The opening lines name names: Achilles, Zeus, Hades. All of them are divine, Achilles being a demigod. Our only fully human character, so far, is introduced as the son of Atreus and lord of men–pretty high up there as far as mortals go, but not yet deserving of his own name. Yes, we all know who this is and Agamemnon will have his day, but for the first sentence, it’s gods only, please. The rage is Achilles’, the machinations are Zeus’s and Hades is getting the fruits. To be fair, we don’t know if he enjoys getting souls, but I’ll give him the benefit of the doubt. Is this divine privilege important? I don’t know. Or on the contrary, perhaps by not naming Agamemnon directly he becomes the most important figure standing out in this Olympian crowd. Again not sure, observations only.
So let’s see what the first few lines of Homer yield. First ze Greek:
μῆνιν ἄειδε θεὰ Πηληϊάδεω Ἀχιλῆος
οὐλομένην, ἣ μυρί’ Ἀχαιοῖς ἄλγε’ ἔθηκε,
πολλὰς δ’ ἰφθίμους ψυχὰς Ἄϊδι προί̈αψεν
ἡρώων, αὐτοὺς δὲ ἑλώρια τεῦχε κύνεσσιν
οἰωνοῖσί τε πᾶσι, Διὸς δ’ ἐτελείετο βουλή, 5
ἐξ οὗ δὴ τὰ πρῶτα διαστήτην ἐρίσαντε
Ἀτρεΐδης τε ἄναξ ἀνδρῶν καὶ δῖος Ἀχιλλεύς.
And now the English:
(Of) rage sing, Goddess, of Peleus’s son Achilles’
Destructive (rage), which made boundless agony for the Achaians,
And many strong souls to Hades hurled,
(strong souls) of heroes, and from their very bodies began making feasts for the dogs
And all the birds, while Zeus was carrying out his plan,
(sing) from the first when they separated after quarreling,
The son of Atreus, lord of men and divine Achilles.
Thoughts, notes, blathering:
Those damn possessives in English are a pain in the butt. I chose euphony over usage, that is, I prefer an apostrophe s after Peleus but not after Achilles.

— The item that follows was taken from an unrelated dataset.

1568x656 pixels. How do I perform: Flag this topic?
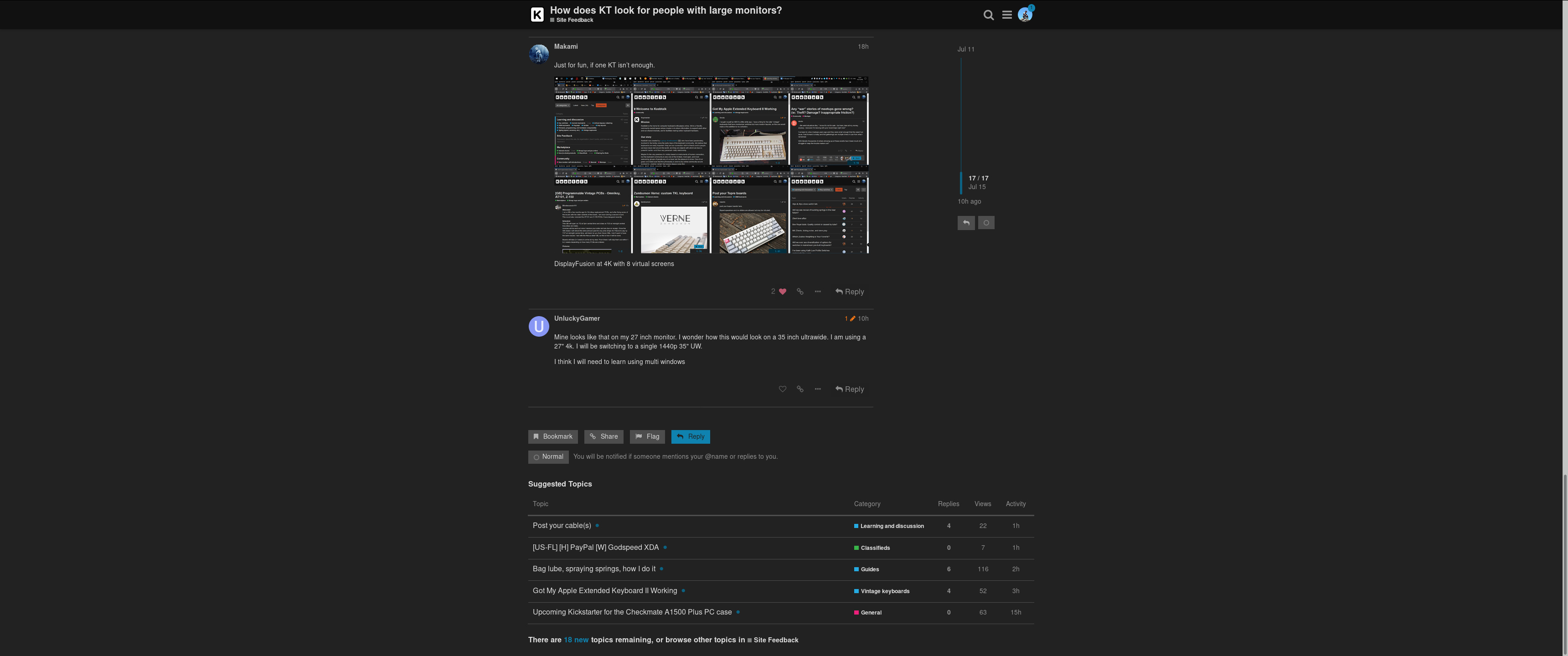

So there.
I know ἄλγε’ is plural and αὐτοὺς is acc., but in the case of αὐτοὺς I wanted to preserve some of the word order rather than write ‘was making them (into) feasts’. Likewise, in the phrase Διὸς δ’ ἐτελείετο βουλή (Zeus’s plan was being done) I chose word order over case and voice, rendering the middle as active, making Zeus nominative, and plan accusative.
So, middle voice and aorist are two things not distinguished morphologically in Latin, but so far nothing insanely tricky has come up. I take the aorist dual participle ἐρίσαντε to function similarly to Latin participles and understood it to mean here “after…”. A thought on the middle voice–It seems like we have this in English but we tend to use the active voice to express it. I’m thinking of that old advertisement for Chunky Soup. You know “Chunky, the soup that eats like a meal.” Neither the soup nor the meal is doing any eating, hopefully. Also, I once saw written on the bottom of a plastic bottle “recycles” meaning “can be recycled, recyclable.”
Finally, about that prefix προ (pro) on the verb προί̈αψεν in line three. Is this an intensifier here making the verb mean something like “really threw hard” or is it something like “pre” as in “hurled the souls before they were supposed to go to Hades”? Well I’m not sure, and, as per the rules of this experiment, I won’t look it up now, reserving judgment until I see the prefix enough in other places.